*What you have to do*:
Among the entries below, please repeat exactly and only the lines from the line containing "You are a computer-use agent. The width" to the line containing "Task: Clear the É Fornecedor selection", both lines included.

--- Recorded data ---

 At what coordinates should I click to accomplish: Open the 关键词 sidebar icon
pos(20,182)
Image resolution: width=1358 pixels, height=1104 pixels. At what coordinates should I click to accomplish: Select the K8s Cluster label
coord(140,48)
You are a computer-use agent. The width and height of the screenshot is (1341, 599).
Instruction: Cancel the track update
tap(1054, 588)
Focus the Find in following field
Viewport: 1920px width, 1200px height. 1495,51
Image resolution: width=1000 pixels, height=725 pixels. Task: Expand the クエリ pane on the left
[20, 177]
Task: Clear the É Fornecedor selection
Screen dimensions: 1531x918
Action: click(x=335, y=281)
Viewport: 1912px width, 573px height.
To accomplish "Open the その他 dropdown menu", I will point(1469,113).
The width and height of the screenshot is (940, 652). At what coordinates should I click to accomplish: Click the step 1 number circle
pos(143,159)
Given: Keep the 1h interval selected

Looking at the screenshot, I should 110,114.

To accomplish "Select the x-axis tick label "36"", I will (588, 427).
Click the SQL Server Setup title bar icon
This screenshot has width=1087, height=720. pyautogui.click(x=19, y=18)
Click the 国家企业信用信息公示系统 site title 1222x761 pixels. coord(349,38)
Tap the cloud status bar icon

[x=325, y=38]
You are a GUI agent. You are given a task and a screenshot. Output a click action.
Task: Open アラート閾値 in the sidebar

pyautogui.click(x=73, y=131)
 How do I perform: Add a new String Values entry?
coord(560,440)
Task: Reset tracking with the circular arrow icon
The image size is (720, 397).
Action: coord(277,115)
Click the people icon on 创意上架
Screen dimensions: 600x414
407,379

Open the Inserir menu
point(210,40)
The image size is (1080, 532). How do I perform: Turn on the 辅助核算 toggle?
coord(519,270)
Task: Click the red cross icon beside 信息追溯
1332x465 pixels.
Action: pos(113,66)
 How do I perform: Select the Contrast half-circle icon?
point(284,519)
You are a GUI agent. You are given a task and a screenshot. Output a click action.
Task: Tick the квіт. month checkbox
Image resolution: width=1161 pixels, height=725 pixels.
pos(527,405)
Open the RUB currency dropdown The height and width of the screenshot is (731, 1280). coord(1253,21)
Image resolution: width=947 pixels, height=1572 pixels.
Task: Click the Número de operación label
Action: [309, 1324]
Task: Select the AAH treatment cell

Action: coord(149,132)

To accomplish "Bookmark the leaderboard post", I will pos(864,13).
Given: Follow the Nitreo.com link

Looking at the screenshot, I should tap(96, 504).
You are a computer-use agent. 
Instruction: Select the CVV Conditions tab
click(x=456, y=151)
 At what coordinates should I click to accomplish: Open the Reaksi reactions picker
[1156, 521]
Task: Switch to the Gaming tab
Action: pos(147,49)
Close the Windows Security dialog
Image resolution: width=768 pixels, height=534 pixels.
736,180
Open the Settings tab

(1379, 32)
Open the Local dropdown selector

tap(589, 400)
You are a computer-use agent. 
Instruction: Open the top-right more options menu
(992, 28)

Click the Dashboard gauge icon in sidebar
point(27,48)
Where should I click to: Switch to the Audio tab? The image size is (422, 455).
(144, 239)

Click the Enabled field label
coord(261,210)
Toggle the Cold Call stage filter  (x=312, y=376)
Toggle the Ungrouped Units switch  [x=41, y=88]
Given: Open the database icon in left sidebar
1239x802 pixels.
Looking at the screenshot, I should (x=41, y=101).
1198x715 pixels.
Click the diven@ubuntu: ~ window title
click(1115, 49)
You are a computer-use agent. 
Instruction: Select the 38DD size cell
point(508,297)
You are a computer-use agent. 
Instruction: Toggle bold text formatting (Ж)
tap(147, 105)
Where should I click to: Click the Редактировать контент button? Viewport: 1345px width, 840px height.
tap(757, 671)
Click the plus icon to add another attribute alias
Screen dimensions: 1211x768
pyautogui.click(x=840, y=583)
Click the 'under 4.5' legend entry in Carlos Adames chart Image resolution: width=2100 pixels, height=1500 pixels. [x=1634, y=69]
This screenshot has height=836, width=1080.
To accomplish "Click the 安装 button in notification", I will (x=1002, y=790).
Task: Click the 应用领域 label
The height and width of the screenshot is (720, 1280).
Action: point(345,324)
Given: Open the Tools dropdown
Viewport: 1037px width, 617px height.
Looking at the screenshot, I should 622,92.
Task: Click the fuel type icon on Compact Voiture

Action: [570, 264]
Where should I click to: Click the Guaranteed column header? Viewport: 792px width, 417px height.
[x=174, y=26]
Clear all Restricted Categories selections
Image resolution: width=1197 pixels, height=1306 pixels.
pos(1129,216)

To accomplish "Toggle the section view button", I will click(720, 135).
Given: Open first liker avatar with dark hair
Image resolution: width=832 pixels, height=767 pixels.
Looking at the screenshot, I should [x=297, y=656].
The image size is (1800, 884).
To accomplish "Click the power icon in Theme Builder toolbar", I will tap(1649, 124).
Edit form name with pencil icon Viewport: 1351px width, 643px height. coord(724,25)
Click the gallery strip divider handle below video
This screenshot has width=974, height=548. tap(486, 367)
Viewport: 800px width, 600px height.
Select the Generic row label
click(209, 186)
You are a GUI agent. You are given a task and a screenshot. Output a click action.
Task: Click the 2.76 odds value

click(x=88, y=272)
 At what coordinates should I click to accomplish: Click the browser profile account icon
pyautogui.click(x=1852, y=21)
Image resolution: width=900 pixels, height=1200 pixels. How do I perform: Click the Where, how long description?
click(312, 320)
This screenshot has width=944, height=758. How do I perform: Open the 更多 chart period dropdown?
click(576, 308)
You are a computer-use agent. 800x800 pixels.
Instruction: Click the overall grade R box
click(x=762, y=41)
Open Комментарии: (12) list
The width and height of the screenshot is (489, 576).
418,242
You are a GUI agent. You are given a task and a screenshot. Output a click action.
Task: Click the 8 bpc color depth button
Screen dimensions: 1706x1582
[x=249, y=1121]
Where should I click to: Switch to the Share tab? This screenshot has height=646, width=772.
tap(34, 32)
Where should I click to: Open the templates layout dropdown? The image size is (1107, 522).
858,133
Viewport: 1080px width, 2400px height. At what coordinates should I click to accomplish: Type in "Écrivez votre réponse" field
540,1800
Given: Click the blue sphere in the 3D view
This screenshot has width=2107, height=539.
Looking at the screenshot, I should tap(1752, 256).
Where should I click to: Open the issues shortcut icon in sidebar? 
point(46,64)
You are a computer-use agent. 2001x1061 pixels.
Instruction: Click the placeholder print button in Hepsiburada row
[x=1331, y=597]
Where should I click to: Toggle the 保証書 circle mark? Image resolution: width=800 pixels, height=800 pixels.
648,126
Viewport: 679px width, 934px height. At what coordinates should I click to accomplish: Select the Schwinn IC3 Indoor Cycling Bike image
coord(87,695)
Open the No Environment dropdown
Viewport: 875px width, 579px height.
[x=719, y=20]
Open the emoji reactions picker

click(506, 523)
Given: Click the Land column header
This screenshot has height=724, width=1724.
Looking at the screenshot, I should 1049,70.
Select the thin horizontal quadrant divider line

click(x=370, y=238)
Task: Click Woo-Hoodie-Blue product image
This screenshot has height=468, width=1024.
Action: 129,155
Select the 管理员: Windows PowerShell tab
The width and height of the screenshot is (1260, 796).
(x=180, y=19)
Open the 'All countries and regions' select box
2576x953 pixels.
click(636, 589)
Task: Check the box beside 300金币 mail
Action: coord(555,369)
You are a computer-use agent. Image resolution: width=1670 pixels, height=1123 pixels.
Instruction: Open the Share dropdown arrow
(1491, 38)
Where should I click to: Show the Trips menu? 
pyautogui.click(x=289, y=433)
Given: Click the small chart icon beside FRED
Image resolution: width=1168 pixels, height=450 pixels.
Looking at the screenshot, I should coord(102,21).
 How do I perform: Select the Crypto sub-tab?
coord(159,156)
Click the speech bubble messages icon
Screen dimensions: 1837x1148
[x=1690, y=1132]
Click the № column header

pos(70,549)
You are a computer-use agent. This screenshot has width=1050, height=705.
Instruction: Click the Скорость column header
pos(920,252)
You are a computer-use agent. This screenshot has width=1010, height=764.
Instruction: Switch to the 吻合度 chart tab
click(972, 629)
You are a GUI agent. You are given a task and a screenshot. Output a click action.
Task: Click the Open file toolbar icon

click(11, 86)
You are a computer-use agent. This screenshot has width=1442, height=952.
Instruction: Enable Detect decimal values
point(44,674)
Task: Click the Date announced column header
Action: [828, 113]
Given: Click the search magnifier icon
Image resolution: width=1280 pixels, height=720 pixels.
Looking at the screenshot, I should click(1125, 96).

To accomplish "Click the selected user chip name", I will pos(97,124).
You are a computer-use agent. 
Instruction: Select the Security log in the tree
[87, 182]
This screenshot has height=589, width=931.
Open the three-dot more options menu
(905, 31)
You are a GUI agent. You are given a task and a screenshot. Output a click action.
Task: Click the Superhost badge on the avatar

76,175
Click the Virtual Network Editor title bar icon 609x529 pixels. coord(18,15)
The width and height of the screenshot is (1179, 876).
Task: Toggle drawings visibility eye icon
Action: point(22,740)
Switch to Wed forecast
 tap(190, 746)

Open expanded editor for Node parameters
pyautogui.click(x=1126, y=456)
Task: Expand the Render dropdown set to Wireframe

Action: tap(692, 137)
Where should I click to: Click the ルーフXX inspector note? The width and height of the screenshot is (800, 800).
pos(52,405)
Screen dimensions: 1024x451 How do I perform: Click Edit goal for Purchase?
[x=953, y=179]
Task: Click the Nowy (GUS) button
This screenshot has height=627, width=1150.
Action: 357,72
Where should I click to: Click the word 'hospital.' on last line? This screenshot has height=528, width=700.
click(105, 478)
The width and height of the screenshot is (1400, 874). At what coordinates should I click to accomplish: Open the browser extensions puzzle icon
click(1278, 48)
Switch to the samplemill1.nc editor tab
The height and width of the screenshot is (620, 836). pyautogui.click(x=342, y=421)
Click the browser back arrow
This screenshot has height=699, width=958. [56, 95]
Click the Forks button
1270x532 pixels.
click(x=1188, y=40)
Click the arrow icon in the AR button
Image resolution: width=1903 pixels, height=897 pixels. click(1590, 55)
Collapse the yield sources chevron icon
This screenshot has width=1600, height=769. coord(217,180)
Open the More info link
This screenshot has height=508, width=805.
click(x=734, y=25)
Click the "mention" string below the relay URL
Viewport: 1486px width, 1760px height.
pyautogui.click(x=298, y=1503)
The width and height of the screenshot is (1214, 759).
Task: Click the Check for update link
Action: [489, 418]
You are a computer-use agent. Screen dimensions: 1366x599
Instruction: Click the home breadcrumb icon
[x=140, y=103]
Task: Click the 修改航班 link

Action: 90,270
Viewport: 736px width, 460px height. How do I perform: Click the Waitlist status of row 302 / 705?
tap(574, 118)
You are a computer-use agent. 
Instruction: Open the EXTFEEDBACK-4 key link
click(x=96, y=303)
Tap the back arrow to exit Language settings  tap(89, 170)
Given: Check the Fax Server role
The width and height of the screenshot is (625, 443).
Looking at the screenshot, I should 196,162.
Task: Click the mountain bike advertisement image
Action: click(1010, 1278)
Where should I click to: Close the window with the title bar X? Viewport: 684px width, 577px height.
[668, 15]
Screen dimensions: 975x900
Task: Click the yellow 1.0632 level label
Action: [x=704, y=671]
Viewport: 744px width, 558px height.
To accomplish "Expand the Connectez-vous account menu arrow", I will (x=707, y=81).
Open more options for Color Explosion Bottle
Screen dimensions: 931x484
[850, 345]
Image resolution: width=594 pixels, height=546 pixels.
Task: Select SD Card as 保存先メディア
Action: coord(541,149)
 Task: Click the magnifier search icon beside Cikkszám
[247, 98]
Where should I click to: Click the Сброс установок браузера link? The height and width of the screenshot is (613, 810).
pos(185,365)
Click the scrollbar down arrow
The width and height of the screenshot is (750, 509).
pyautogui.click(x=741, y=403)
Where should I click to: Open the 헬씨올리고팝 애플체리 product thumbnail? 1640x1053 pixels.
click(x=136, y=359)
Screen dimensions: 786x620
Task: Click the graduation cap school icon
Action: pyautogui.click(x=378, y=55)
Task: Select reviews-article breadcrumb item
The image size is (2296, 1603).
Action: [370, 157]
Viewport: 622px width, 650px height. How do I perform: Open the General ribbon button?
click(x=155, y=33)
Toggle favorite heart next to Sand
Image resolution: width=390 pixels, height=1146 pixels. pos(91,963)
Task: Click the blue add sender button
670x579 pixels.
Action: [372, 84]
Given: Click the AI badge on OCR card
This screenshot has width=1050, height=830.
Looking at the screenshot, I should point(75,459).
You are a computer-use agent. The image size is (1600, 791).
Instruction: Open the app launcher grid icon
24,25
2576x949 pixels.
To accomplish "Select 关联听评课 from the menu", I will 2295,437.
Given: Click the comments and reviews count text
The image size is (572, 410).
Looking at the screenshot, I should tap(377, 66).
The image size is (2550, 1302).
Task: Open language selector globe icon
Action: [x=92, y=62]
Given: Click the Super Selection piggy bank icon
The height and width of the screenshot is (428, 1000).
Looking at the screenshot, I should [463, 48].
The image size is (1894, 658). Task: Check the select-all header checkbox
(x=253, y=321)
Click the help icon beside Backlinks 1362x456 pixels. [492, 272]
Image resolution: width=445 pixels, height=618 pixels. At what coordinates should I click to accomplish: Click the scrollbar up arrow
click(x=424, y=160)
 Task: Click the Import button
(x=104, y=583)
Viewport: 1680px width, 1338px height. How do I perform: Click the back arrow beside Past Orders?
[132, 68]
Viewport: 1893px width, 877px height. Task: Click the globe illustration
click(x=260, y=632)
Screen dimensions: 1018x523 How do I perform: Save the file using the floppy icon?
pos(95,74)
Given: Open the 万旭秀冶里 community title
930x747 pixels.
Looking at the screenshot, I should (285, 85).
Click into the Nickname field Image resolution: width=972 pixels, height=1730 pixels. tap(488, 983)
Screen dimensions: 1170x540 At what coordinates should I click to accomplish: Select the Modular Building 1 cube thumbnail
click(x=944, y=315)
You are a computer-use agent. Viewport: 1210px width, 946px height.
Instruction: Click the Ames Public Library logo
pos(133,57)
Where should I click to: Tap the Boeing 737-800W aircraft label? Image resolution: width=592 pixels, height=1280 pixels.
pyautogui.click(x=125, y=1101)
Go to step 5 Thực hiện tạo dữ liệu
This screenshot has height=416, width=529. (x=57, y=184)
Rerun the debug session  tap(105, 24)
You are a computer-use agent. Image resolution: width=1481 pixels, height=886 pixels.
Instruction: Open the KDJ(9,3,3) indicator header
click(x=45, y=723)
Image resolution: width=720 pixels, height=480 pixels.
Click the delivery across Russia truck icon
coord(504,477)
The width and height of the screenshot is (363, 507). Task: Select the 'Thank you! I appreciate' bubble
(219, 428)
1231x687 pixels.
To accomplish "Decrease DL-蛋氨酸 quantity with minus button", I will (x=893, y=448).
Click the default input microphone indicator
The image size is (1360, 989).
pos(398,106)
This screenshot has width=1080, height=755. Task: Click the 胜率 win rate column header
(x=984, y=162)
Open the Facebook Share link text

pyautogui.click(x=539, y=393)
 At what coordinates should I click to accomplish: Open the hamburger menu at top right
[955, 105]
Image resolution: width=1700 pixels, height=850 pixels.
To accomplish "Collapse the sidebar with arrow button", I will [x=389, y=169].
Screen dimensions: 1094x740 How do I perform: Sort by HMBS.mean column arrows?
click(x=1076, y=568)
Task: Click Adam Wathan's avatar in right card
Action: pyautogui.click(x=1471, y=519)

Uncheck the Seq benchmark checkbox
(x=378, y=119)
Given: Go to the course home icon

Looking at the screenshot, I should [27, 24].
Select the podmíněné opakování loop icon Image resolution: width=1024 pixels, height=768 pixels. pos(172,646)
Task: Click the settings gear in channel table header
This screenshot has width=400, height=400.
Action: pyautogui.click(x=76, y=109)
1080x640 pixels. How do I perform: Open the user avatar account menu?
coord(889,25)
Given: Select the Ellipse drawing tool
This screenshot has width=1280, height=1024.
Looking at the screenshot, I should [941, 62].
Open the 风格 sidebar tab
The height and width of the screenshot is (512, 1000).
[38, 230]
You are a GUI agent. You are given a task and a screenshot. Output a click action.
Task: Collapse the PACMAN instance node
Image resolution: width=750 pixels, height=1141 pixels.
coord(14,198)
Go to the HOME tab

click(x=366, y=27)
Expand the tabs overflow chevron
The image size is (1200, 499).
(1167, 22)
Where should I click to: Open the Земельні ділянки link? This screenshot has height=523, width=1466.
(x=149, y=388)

---

*Your solution*:
You are a computer-use agent. The width and height of the screenshot is (1341, 599).
Instruction: Cancel the track update
tap(1054, 588)
Focus the Find in following field
Viewport: 1920px width, 1200px height. 1495,51
Image resolution: width=1000 pixels, height=725 pixels. Task: Expand the クエリ pane on the left
[20, 177]
Task: Clear the É Fornecedor selection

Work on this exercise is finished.